Am Freitag schenkt Steve Jobs den Deutschen das iPhone. Besser gesagt: Er verkauft es ihnen. Der Apple-Chef und seine Partner bei T-Mobile haben sichergestellt, dass jeder Käufer des neuen Handys innerhalb der folgenden zwei Jahre mindestens 1.575 Euro dafür zahlen wird.

Das iPhone sieht schick aus, sein berührungsempfindlicher Bildschirm ist verlockend, das ganze Ding kommt wahnsinnig cool daher. Aber faszinierender ist, zu sehen, wie Apple den Kunden viel Geld abnimmt und sie gleichzeitig dankbar dafür sein lässt. Bis Weihnachten dürften etwa 100.000 iPhones verkauft werden. Ein Grund ist, dass das iPhone erstmals eine einigermaßen intuitive Bedienung ermöglicht.
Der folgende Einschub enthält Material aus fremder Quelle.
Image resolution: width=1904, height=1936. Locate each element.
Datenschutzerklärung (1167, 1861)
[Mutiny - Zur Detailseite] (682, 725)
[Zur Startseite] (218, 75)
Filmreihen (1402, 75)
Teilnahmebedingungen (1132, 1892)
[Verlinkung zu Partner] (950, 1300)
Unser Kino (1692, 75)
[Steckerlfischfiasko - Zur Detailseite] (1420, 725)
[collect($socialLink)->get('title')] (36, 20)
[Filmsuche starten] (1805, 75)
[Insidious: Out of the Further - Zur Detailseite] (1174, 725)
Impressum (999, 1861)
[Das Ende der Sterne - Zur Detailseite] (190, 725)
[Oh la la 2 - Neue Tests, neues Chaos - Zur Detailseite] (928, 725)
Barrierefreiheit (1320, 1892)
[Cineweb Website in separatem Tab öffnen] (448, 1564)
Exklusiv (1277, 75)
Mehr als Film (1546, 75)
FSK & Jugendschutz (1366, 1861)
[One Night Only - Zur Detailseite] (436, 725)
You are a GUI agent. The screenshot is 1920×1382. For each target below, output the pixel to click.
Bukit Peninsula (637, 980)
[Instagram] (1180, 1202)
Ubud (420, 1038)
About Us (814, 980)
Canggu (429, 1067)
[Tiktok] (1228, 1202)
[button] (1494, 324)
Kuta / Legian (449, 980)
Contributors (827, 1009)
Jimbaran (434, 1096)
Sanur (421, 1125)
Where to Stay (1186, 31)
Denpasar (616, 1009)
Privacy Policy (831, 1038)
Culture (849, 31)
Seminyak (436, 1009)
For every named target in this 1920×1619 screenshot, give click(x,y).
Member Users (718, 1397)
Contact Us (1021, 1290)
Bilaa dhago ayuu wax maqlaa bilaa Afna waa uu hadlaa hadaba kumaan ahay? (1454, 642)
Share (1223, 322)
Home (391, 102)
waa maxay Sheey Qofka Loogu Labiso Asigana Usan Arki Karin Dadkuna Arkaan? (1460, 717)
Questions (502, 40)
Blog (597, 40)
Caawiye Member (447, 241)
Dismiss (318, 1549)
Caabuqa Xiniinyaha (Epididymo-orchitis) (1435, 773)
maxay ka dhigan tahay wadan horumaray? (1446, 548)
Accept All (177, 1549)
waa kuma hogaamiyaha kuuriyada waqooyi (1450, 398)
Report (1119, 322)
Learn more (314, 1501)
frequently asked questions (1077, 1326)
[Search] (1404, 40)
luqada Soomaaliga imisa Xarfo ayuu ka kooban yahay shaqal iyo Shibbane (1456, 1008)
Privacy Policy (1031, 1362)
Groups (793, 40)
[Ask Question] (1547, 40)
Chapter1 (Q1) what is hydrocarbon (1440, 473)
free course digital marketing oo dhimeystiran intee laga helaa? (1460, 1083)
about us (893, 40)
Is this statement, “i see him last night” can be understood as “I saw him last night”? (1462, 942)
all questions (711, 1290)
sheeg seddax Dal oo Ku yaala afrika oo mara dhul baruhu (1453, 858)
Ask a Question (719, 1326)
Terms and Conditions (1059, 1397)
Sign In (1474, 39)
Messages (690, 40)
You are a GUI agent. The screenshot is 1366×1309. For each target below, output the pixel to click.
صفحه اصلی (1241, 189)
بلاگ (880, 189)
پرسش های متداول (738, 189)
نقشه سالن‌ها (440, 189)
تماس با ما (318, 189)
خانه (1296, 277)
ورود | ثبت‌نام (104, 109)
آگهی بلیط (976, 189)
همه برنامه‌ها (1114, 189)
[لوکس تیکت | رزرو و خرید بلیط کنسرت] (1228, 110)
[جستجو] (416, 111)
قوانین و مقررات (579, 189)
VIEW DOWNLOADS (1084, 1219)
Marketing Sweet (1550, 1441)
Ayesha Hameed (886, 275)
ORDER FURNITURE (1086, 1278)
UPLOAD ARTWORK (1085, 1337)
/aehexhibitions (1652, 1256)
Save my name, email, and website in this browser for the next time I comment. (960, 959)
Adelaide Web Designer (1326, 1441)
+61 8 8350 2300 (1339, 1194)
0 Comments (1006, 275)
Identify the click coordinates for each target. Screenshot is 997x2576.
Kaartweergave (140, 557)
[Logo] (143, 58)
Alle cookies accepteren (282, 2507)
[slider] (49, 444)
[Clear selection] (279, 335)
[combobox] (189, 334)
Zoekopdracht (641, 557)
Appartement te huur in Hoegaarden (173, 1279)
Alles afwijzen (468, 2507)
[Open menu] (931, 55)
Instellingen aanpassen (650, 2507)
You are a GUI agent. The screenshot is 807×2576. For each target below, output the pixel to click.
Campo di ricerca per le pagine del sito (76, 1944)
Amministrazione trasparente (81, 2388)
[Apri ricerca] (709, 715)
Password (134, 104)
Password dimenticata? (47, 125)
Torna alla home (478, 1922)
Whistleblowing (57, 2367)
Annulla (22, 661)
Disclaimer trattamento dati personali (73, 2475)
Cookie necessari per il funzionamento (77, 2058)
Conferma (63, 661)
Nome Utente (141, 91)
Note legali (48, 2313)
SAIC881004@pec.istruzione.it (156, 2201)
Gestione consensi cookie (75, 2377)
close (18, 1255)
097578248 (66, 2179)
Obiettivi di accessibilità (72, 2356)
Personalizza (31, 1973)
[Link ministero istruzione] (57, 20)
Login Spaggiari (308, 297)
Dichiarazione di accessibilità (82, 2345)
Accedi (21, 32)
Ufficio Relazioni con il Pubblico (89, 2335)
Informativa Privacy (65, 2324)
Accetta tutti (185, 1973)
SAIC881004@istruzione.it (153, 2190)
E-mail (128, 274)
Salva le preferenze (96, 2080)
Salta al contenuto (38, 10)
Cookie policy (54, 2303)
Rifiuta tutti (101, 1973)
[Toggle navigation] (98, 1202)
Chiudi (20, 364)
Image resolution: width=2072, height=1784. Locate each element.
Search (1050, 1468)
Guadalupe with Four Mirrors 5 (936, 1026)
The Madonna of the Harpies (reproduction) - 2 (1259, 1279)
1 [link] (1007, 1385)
Den Graben zwischen Mensch und Maschine wusste Apple schon immer gut zu überbrücken.

Der fast schon religiöse Kult um Apple hat jedoch noch eine andere Ursache. Die Produkte der Firma waren stets rar, auch dank der eigenen Geschäftspolitik. Wer früher einen Apple-Computer kaufte, war Teil einer exklusiven Schar von Jüngern und konnte all jene belächeln, auf deren PCs die Software des Marktführers Microsoft lief. Nun aber ist Apple selber auf dem Weg zum Massenproduzenten – trotz der hohen Preise. Das Musikabspielgerät iPod ist bereits zum Symbol für alle MP3-Geräte dieser Art geworden. Das iPhone-Tamtam lässt bei Handys Ähnliches erwarten.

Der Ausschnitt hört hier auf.